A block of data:

______________________________

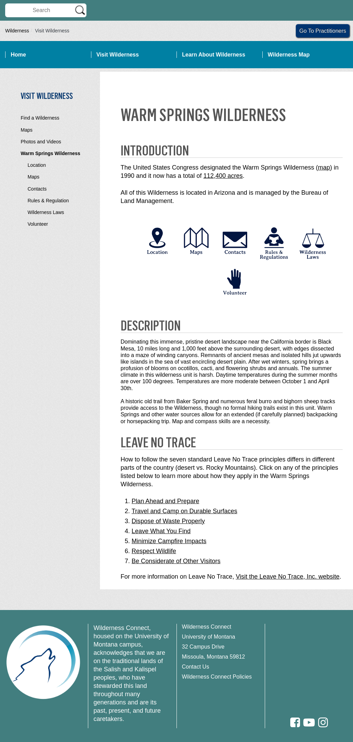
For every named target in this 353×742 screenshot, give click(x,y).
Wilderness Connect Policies (217, 677)
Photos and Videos (41, 141)
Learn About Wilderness (213, 55)
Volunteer (38, 224)
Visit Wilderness (118, 55)
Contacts (37, 189)
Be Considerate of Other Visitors (176, 561)
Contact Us (195, 667)
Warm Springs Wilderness (50, 153)
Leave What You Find (161, 531)
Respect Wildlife (154, 551)
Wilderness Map (289, 55)
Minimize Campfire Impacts (169, 541)
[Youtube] (309, 722)
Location (37, 165)
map (324, 167)
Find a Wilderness (40, 118)
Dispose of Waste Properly (168, 521)
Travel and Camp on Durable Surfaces (184, 511)
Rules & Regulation (48, 200)
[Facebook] (295, 722)
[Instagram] (323, 722)
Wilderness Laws (46, 212)
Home (18, 55)
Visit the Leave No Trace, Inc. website (288, 576)
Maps (26, 130)
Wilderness (17, 30)
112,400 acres (223, 175)
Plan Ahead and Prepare (165, 501)
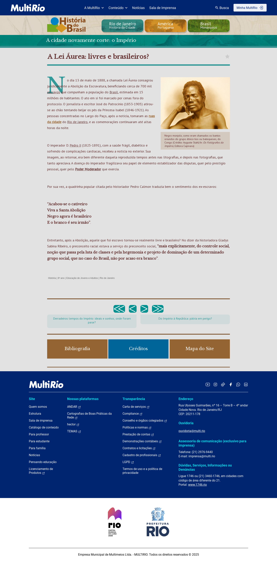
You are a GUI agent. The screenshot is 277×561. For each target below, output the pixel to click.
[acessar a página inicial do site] (27, 8)
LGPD (128, 462)
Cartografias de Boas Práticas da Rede (89, 415)
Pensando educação (43, 462)
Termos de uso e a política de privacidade (142, 471)
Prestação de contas (138, 434)
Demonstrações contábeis (142, 441)
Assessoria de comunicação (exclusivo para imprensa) (212, 443)
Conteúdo (118, 8)
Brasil (113, 92)
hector (73, 424)
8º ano (61, 278)
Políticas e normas (137, 427)
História (52, 278)
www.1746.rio (197, 484)
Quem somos (38, 407)
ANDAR (74, 407)
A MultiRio (94, 8)
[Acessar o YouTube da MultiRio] (207, 384)
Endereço (186, 399)
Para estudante (39, 441)
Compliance (133, 414)
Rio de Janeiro (77, 122)
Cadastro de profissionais (142, 455)
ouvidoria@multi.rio (192, 431)
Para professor (39, 434)
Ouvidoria (186, 423)
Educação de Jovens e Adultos (82, 278)
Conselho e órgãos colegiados (145, 421)
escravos (53, 92)
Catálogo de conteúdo (44, 427)
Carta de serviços (136, 407)
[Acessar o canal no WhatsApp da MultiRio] (238, 384)
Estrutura (35, 413)
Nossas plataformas (82, 399)
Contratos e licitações (139, 448)
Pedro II (75, 145)
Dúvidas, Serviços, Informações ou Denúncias (205, 467)
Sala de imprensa (41, 420)
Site (32, 399)
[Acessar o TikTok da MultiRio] (223, 384)
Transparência (134, 399)
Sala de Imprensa (162, 8)
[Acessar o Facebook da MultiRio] (230, 384)
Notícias (138, 8)
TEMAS (74, 431)
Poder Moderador (88, 169)
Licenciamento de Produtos (41, 471)
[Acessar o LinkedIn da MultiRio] (246, 384)
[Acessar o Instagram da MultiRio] (215, 384)
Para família (37, 448)
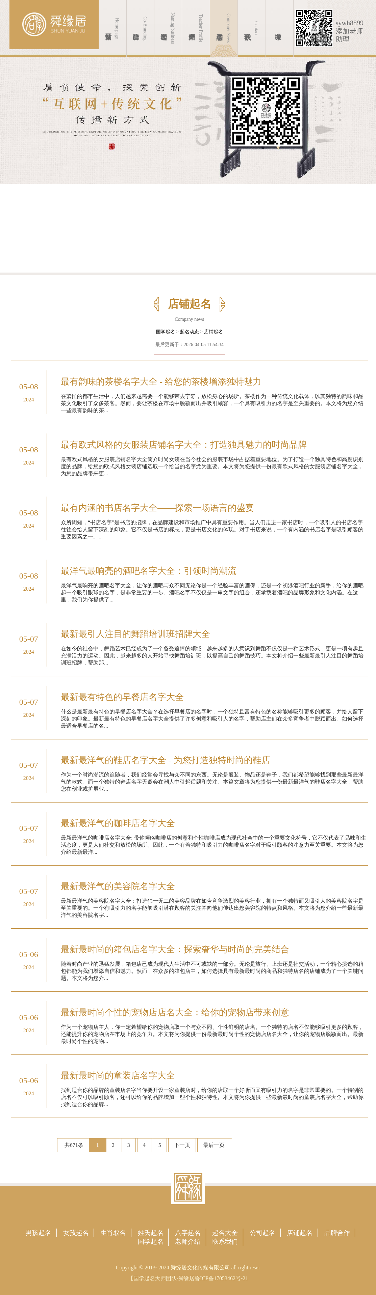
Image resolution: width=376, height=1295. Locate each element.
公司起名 (262, 1232)
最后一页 (214, 1145)
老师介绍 (188, 1241)
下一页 (182, 1145)
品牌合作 (337, 1232)
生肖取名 (113, 1232)
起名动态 (189, 331)
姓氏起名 (151, 1232)
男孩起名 (38, 1232)
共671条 (74, 1145)
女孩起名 (76, 1232)
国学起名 (165, 331)
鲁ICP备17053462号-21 (221, 1278)
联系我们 (225, 1241)
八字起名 (188, 1232)
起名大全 (225, 1232)
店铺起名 (213, 331)
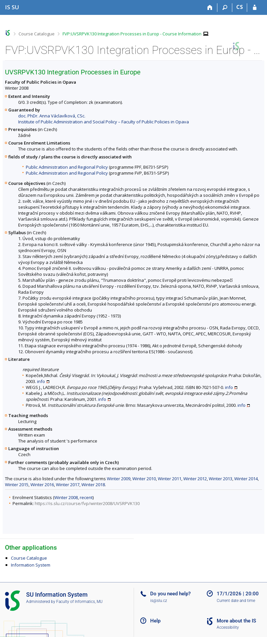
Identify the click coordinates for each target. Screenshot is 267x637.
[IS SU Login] (254, 7)
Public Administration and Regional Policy (67, 167)
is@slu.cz (158, 600)
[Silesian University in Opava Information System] (12, 7)
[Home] (209, 7)
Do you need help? (170, 594)
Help (155, 621)
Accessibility (228, 627)
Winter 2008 (66, 497)
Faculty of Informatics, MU (79, 601)
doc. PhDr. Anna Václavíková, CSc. (51, 116)
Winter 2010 (144, 479)
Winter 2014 (246, 479)
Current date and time (236, 600)
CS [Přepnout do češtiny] (239, 7)
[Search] (224, 7)
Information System (30, 565)
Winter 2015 (16, 485)
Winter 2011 (169, 479)
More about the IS (236, 621)
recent (86, 497)
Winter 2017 (67, 485)
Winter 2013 (220, 479)
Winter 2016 (42, 485)
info (41, 381)
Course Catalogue (37, 34)
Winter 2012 (195, 479)
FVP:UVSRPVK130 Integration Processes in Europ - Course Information (132, 34)
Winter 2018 (93, 485)
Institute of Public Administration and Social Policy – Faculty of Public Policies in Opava (103, 122)
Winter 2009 (118, 479)
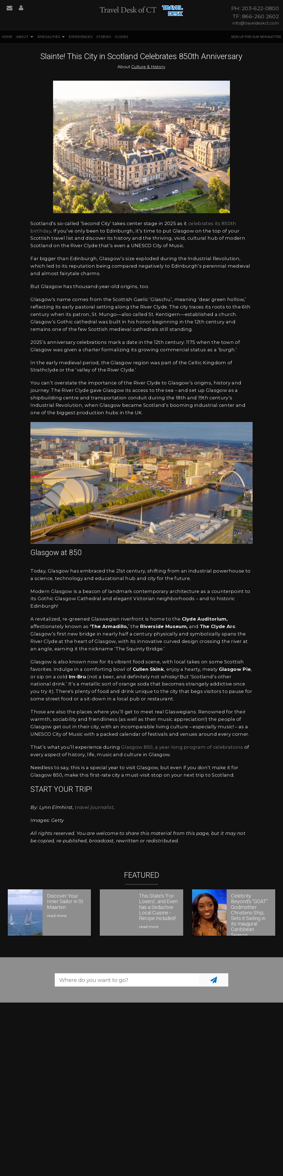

______________________________

Reproduce the stretch of the records from the line containing "联系我们 (225, 1241)" through the line containing "[Home] (209, 7)", leaving out the pictures.

[EXERCISE SOLUTION]:
联系我们 (225, 1241)
八字起名 (188, 1232)
起名大全 (225, 1232)
店铺起名 (213, 331)
Identify the click coordinates for each target. Screenshot is 267x637.
[IS SU Login] (254, 7)
Public Administration and Regional Policy (67, 167)
is@slu.cz (158, 600)
[Silesian University in Opava Information System] (12, 7)
[Home] (209, 7)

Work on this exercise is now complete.